-- DIRECTIONS FOR THIS TASK --
Print exactly the lines from the line with "379x588 pixels." to the last line of the data, please, both included.

----

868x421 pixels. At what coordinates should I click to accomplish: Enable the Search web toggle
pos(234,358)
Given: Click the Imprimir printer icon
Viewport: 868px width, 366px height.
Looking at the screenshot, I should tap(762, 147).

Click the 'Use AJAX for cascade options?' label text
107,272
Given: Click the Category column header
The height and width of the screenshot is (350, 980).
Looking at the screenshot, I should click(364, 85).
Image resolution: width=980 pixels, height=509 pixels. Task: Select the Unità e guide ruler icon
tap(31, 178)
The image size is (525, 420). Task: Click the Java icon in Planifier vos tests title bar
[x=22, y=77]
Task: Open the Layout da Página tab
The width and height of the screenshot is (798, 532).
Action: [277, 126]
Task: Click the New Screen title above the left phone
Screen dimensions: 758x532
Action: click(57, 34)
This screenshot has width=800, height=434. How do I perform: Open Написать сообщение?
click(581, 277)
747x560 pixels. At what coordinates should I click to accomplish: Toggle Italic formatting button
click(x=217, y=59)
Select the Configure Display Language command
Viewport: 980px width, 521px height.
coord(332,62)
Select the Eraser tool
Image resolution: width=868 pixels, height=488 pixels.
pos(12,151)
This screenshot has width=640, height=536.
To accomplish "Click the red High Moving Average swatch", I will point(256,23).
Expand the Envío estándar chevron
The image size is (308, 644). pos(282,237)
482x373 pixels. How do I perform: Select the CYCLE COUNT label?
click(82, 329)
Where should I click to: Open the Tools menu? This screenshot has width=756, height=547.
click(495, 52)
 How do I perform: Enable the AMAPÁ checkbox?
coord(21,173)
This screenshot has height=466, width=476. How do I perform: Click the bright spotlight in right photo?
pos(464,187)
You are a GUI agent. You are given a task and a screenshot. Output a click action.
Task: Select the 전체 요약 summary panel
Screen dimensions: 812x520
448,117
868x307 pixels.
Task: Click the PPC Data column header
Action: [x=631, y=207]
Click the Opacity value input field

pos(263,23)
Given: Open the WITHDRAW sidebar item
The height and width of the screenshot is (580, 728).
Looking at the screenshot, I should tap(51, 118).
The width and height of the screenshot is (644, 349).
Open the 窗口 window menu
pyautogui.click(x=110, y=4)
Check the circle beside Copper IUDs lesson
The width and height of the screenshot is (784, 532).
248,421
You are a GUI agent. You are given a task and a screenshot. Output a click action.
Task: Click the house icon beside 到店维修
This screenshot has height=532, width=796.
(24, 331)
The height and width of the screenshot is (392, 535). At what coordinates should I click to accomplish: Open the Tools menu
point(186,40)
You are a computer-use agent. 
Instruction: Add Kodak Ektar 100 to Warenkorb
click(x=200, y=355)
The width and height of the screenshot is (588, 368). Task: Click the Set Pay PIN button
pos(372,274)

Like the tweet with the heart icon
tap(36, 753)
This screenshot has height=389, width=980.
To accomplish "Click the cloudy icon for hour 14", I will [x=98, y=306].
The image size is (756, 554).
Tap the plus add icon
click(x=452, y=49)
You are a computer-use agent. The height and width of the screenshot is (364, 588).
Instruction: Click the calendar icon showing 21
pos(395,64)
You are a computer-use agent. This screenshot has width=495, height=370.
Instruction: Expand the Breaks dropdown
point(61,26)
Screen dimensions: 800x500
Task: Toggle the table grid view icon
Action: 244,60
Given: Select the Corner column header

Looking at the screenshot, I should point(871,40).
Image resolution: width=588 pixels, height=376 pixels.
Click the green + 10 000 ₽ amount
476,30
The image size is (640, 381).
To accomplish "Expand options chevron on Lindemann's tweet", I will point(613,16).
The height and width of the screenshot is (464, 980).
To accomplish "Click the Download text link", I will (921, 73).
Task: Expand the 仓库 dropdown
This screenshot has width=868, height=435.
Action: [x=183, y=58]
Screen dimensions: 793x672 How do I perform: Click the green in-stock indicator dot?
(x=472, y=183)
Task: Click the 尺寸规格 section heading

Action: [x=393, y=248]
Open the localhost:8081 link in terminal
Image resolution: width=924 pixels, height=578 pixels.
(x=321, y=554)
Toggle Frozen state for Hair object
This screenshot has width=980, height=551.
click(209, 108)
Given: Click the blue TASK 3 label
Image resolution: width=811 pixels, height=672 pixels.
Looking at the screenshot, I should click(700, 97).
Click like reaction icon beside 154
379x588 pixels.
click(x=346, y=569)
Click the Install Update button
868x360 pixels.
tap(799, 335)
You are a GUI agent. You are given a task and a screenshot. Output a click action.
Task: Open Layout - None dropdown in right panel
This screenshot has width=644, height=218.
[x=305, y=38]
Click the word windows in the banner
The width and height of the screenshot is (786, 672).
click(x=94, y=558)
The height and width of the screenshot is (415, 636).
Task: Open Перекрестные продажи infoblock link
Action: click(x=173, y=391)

----

-- EXERCISE RESPONSE --
379x588 pixels.
click(x=346, y=569)
Click the Install Update button
868x360 pixels.
tap(799, 335)
You are a GUI agent. You are given a task and a screenshot. Output a click action.
Task: Open Layout - None dropdown in right panel
This screenshot has width=644, height=218.
[x=305, y=38]
Click the word windows in the banner
The width and height of the screenshot is (786, 672).
click(x=94, y=558)
The height and width of the screenshot is (415, 636).
Task: Open Перекрестные продажи infoblock link
Action: click(x=173, y=391)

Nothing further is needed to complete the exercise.